I personaggi e i fatti qui narrati sono immaginari, è autentica invece la realtà sociale e ambientale che li produce. (didascalia del film)
9. C’eravamo tanto amati (1974)
Uno degli intramontabili classici del cinema italiano firmato da Ettore Scola che viaggia atraverso trent’anni di storia e vita italiana fatta di trasformismi, ideali appannati e rivoluzioni mancate. Il film parla attraverso gli occhi di tre personaggi che rappresentano altrettante caratterizzazioni che vanno dall’idealista ad oltranza al trasformista per eccellenza, quest’ultimo interpretato da un Gassman memorabile nel delineare l’ambiguità e il pressapochismo morale di un italiano la cui coscienza e i cui valori sono facilmente plasmabili dai bisogni materiali. C’eravamo tanto amati è un film che ancora oggi mantiene intonsa la sua forza regalando malinconiche reminiscenze di un Italia che fu, ma anche interpretazioni di livello e una regia che si rivolge ad un platea vasta e variegata con i crismi del cinema d’autore, ma il cuore fieramente “nazional-popolare” di un cinema a misura di spettatore.

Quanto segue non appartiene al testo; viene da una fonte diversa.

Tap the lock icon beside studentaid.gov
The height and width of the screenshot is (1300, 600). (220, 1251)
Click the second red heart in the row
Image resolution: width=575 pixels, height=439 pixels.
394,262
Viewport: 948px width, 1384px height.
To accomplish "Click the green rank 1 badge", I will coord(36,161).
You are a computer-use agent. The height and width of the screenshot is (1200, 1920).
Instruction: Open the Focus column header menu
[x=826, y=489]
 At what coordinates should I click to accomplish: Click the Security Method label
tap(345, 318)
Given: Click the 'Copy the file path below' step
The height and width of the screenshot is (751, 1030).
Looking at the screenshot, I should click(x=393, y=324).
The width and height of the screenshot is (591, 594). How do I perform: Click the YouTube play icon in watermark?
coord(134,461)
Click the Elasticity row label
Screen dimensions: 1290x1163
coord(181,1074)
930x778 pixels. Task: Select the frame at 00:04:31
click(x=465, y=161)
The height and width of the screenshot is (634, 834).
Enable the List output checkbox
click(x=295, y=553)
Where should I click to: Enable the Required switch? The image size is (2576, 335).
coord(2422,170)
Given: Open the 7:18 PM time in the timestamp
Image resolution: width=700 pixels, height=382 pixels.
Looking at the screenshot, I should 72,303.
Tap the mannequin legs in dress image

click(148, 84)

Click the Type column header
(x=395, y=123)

10. Una giornata particolare (1977)
Con Una giornata particolare il regista Ettore Scola mette a nudo due solitudini che senza cercarsi si trovano e senza volerlo leniscono il dolore di vite subite da cui sembra non esserci scampo alcuno. L’alchimia tra Sophia Loren e Marcello Mastroianni raggiunge il suo apice in due interpretazioni partecipate all’ombra di una Roma “distratta” da un evento storico per l’allora regime fascista, evento catalizzante che permetterà a due anime dolenti di confortarsi, anche se solo per un fugace momento. Scola crea un’atmosfera sospesa dilatando con maestria tempi e contrappunti emotivi, il regista e la sua macchina da presa si dimostrano ancora una volta schietti narratori di un quotidiano e di un’ordinario la cui straordinarietà ci regala emozionanti scorci di vita vissuta.